- **WHAT THE TASK REQUIRES**
Below are some records. Print exactly the lines between the one holding "Identify the click" and the one holding "Radiofrecuencia en el", inclusive, and nothing else.

- **GIVEN DATA**
BEGIN

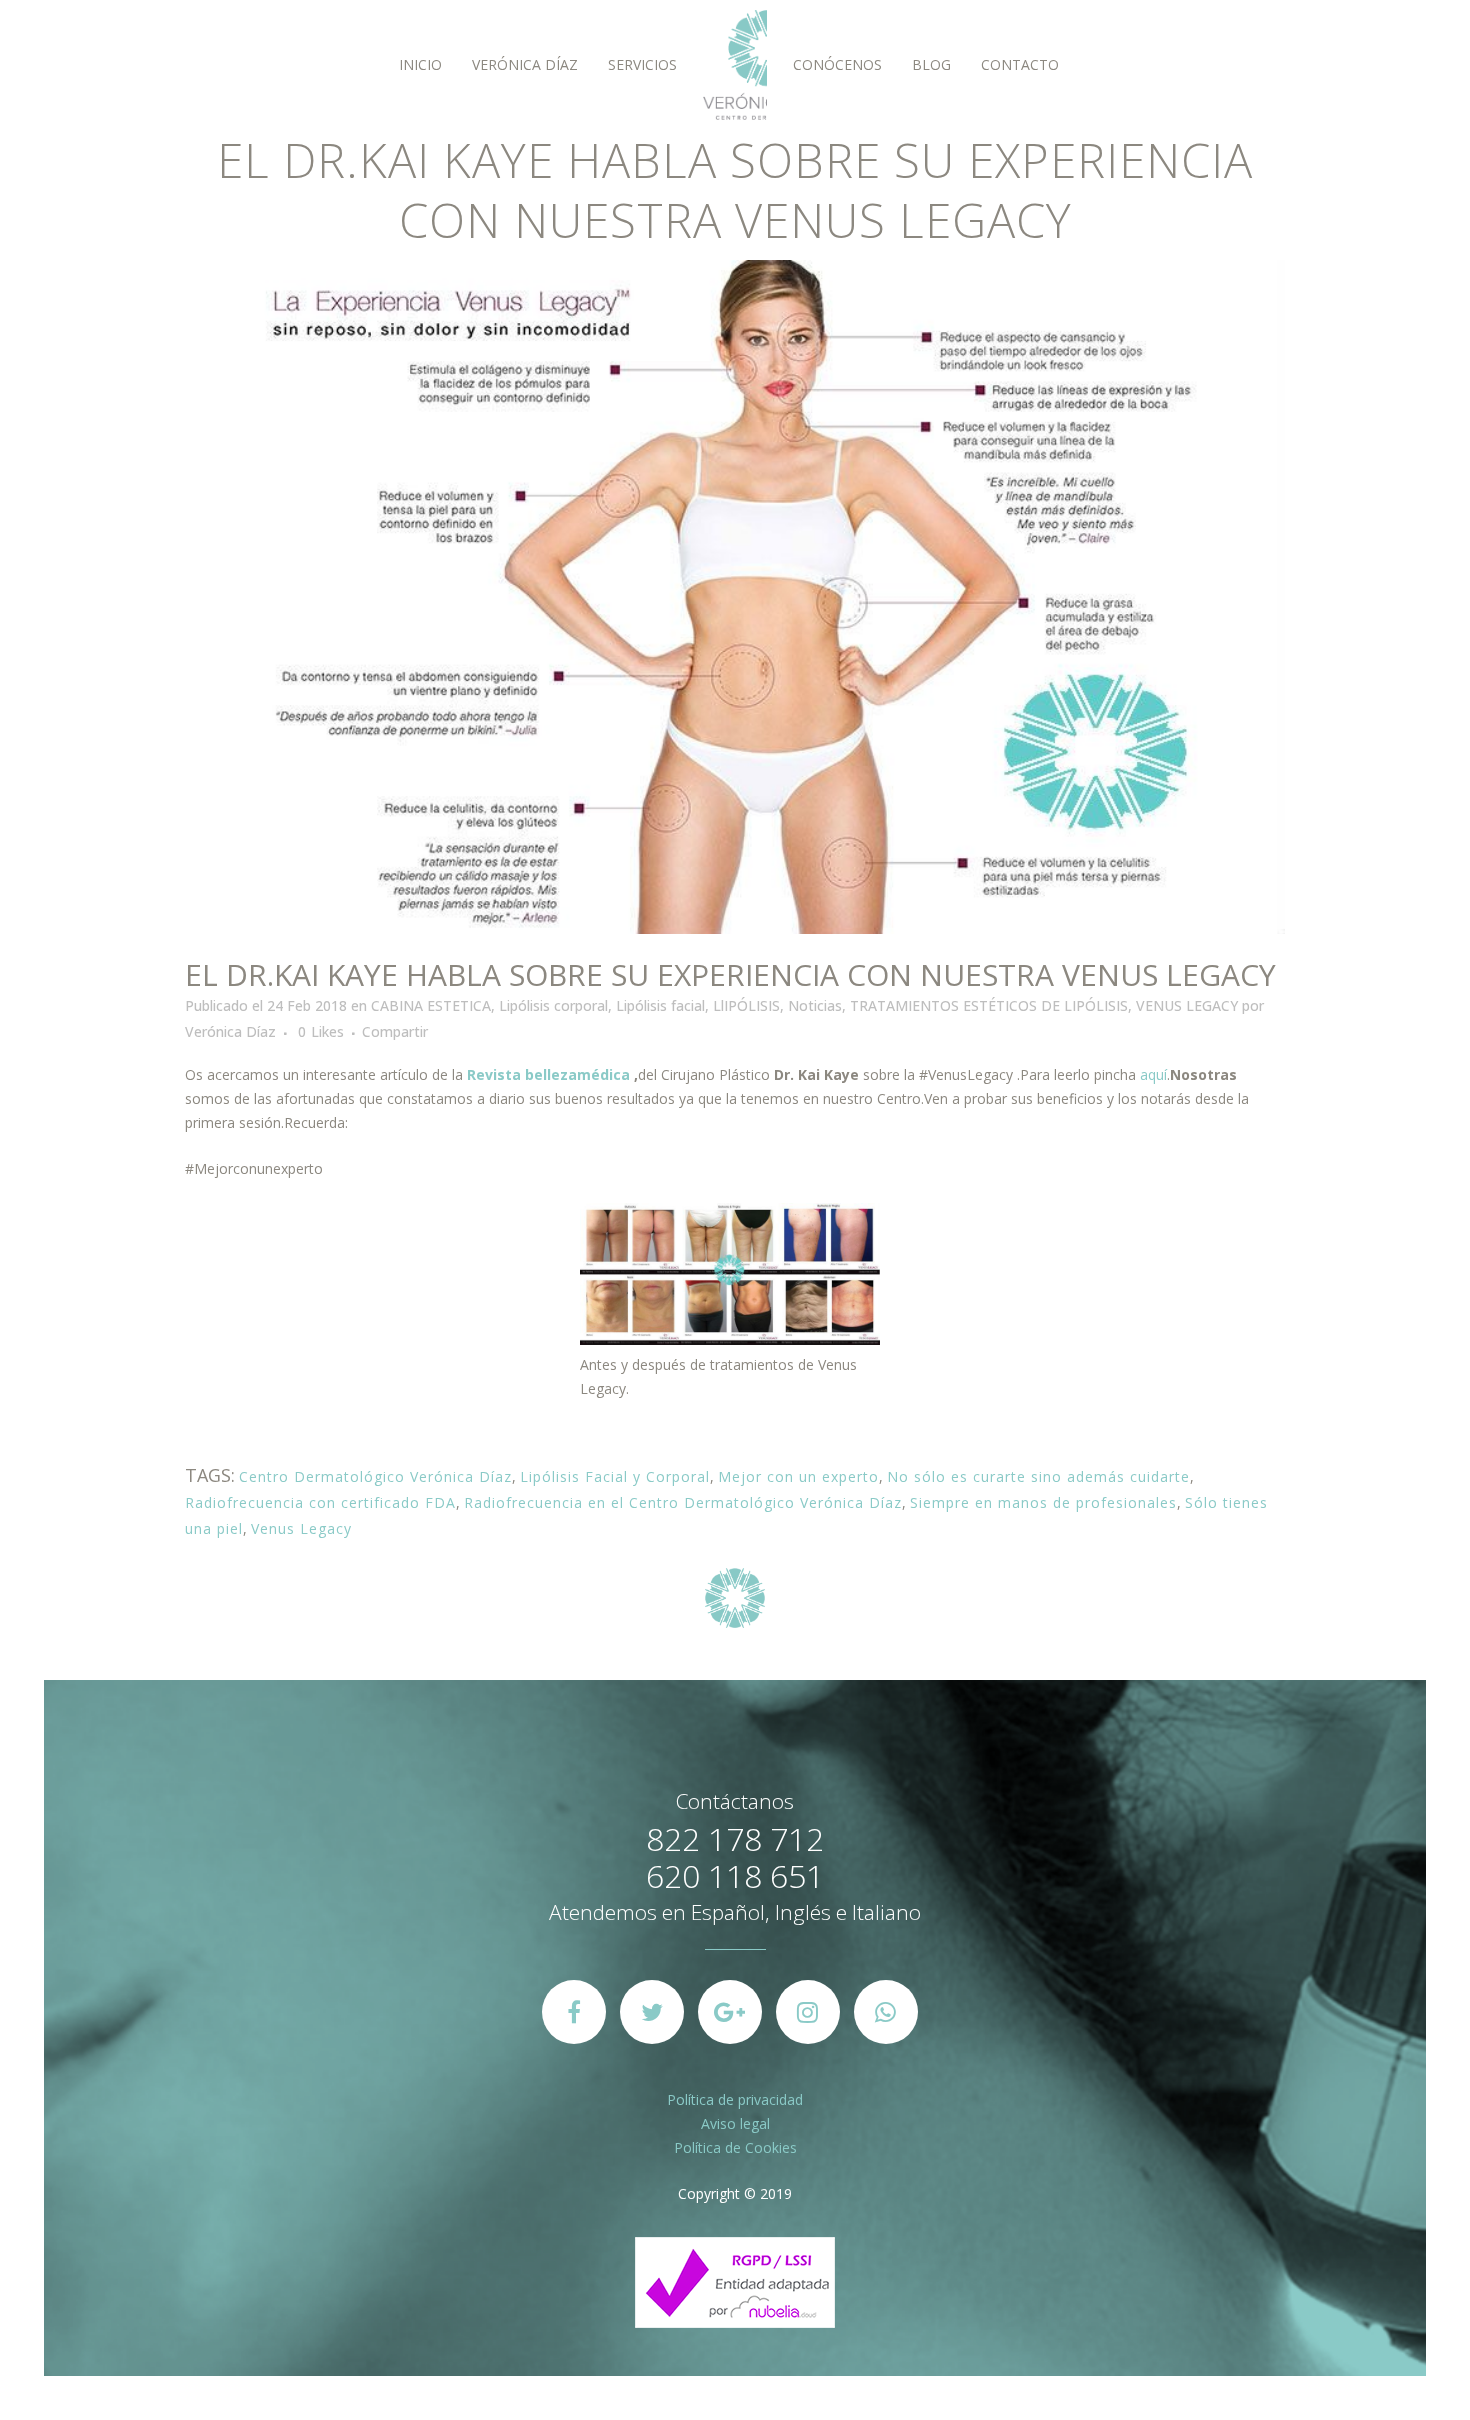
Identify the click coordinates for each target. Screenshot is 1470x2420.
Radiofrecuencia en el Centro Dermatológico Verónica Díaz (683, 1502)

END
BEGIN

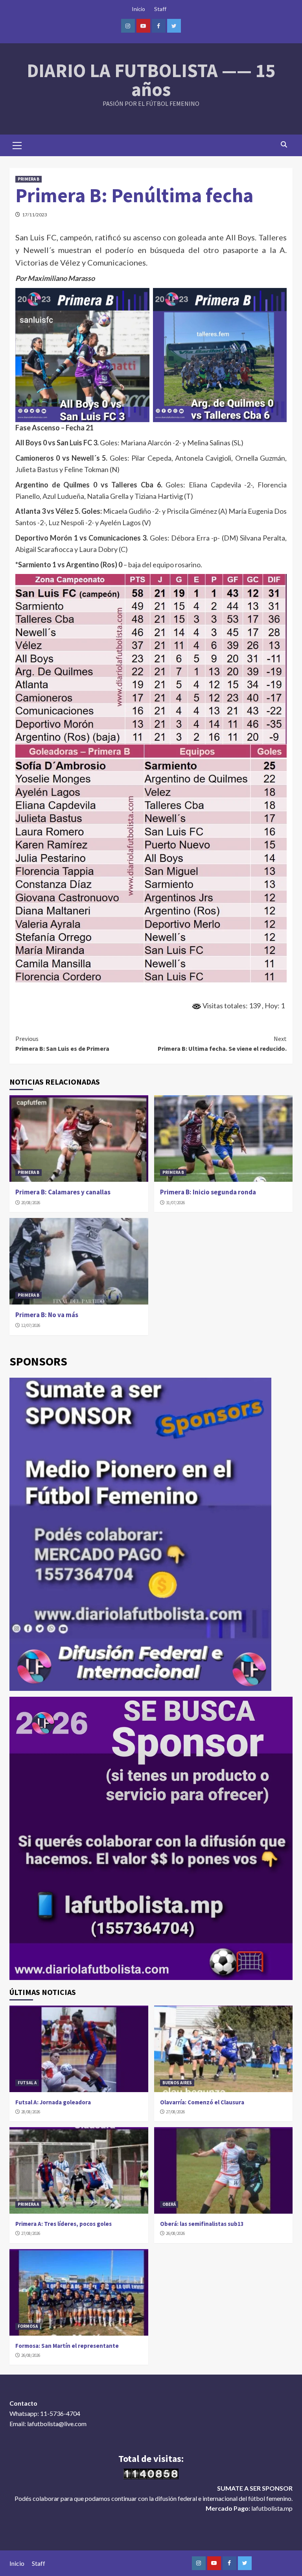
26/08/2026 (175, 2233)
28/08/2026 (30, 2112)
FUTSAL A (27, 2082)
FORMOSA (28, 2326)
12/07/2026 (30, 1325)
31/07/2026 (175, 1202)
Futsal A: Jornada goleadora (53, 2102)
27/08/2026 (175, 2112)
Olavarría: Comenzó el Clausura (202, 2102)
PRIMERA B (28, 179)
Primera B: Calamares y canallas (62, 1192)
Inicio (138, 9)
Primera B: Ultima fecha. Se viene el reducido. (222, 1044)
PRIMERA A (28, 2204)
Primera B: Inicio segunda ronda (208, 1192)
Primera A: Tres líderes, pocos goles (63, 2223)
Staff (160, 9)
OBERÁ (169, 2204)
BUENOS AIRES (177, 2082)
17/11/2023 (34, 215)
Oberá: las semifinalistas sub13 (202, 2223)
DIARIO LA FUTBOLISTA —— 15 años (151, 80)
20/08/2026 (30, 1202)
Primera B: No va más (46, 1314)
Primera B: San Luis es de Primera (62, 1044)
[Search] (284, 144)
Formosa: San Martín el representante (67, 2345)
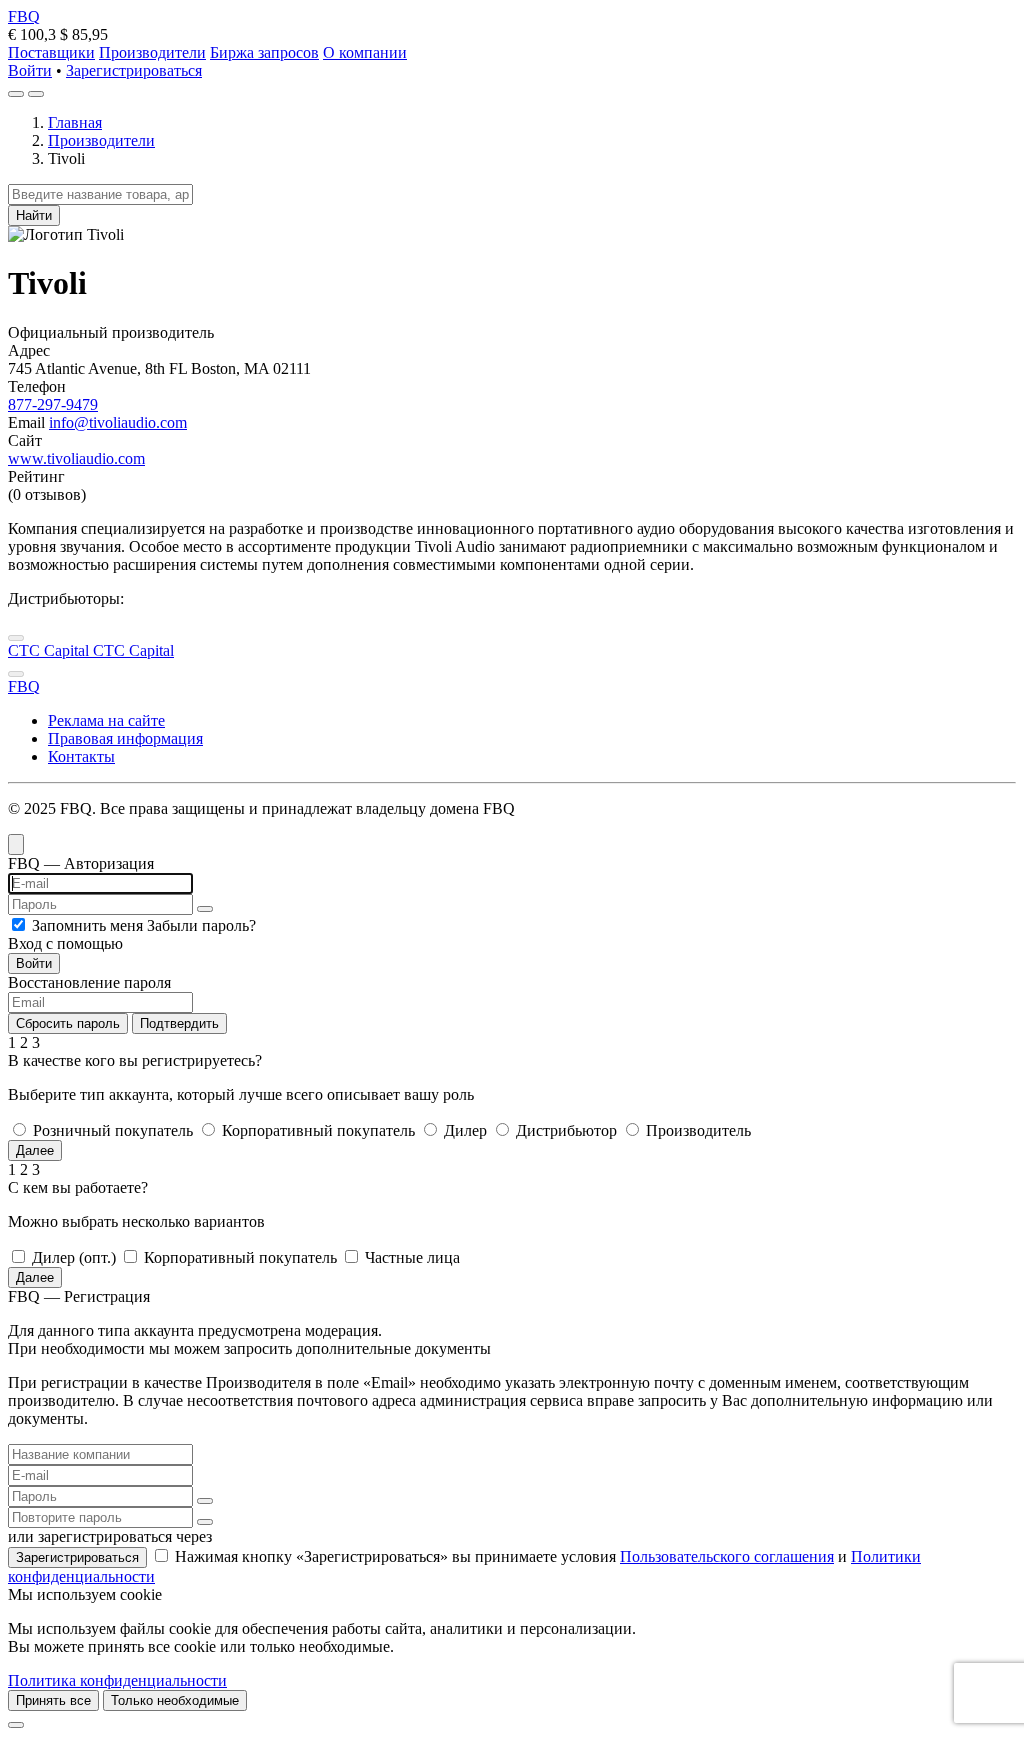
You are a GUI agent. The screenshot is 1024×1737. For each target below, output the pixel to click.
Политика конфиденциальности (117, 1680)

END

- **WRITTEN SOLUTION**
Identify the click coordinates for each target. Screenshot is 1470x2420.
Radiofrecuencia en el Centro Dermatológico Verónica Díaz (683, 1502)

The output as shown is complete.